韓国経済が日本型長期不況に陥るという憂慮が再び頭をもたげている。 主要民間経済研究所を中心に、物価下落を伴う景気低迷であるデフレーションの可能性をあると展望する報告書が相次いで出されている。 低い消費増加率などによる総需要不振と住宅取引沈滞、大規模家計負債などがデフレーションの憂慮を育てる要因に挙げられている。
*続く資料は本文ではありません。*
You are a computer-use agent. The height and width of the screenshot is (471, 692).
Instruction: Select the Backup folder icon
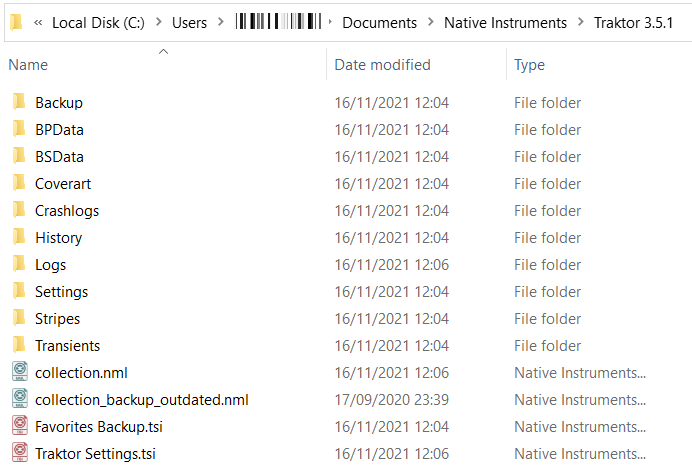pyautogui.click(x=19, y=102)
ウリ金融経営研究所は先月31日‘韓国経済 デフレーションの可能性を考え直す’というタイトルの報告書で "我が国経済が低物価・低成長基調が深化して、日本型長期不況に陥る憂慮が再び浮上している" と警告した。 報告書は "長期不況の可能性が注目された2012年当時には、金融部門の不良や衝撃吸収力などでかつての日本に比べて長期不況の可能性は高くないと評価された経緯がある" として "しかし、内需不振が持続して輸出増加傾向が期待に達しなかった上に、低物価基調が深刻化しており長期不況に陥る可能性に備えなければならない" と診断した。
昨年の年平均消費者物価上昇率は前年度の2.2%より低い1.3%を記録した。 これは外国為替危機直後の1999年(0.8%)を除けば、消費者物価統計の作成が始まった1965年以来の最低値だ。 前例なき消費増加率鈍化の趨勢から見れば、デフレーションに対する憂慮が高まっているということだ。 低物価は供給の側面では消費者にとって肯定的意味と見ることができるが、総需要不振が強く作用する現在の状況は経済に否定的意味として受け止められる。 低い消費増加率と大規模家計負債とともに、先にデフレーションを経験した日本と人口構成、不動産価格下落など色々な面で似た形だ。
これに先立ってLG経済研究院も "現経済状況が過去に日本が長期デフレーションに進入する直前と似ている" という憂慮含みの報告書を出した。 カン・チュング責任研究員は "日本の‘失われた20年’を呼び起こした低成長・低物価の長期化、構造的内需低下、通貨価値高評価現象が韓国でも同じく現れている" と指摘した。
通貨当局である韓国銀行側の考えはこれとちょっと異なる。 キム・チュンス韓銀総裁は、農産物と石油類を除く根源インフレーション率が物価上昇率よりはるかに高いという理由を挙げて、デフレーション憂慮は行き過ぎと明らかにした。 キム総裁は先月18日、経済動向懇談会で 「一般的に物価上昇率は根源インフレーション率に収斂するということが過去の経験」とし 「インフレに対する期待値も高いという点を見れば、デフレを憂慮することは適切でない」と話した。
これに対する反論も侮れない。 韓銀は消費者の期待インフレーションが3%に近いという点をデフレーションの可能性が低い根拠として提示しているが、過去の動きを見れば期待インフレーションは消費者物価の先行指標ではない上に、両者の乖離も大きかった時期が多かったということだ。 イム・イルソプ ウリ金融経営研究所金融分析室長は「最近1~2年間の変化を見れば、需要と供給すべての側面でデフレーション圧力が次第に高まる方向に動いている。 このような方向性が近い将来に反転する可能性は高くないと見る」と話した。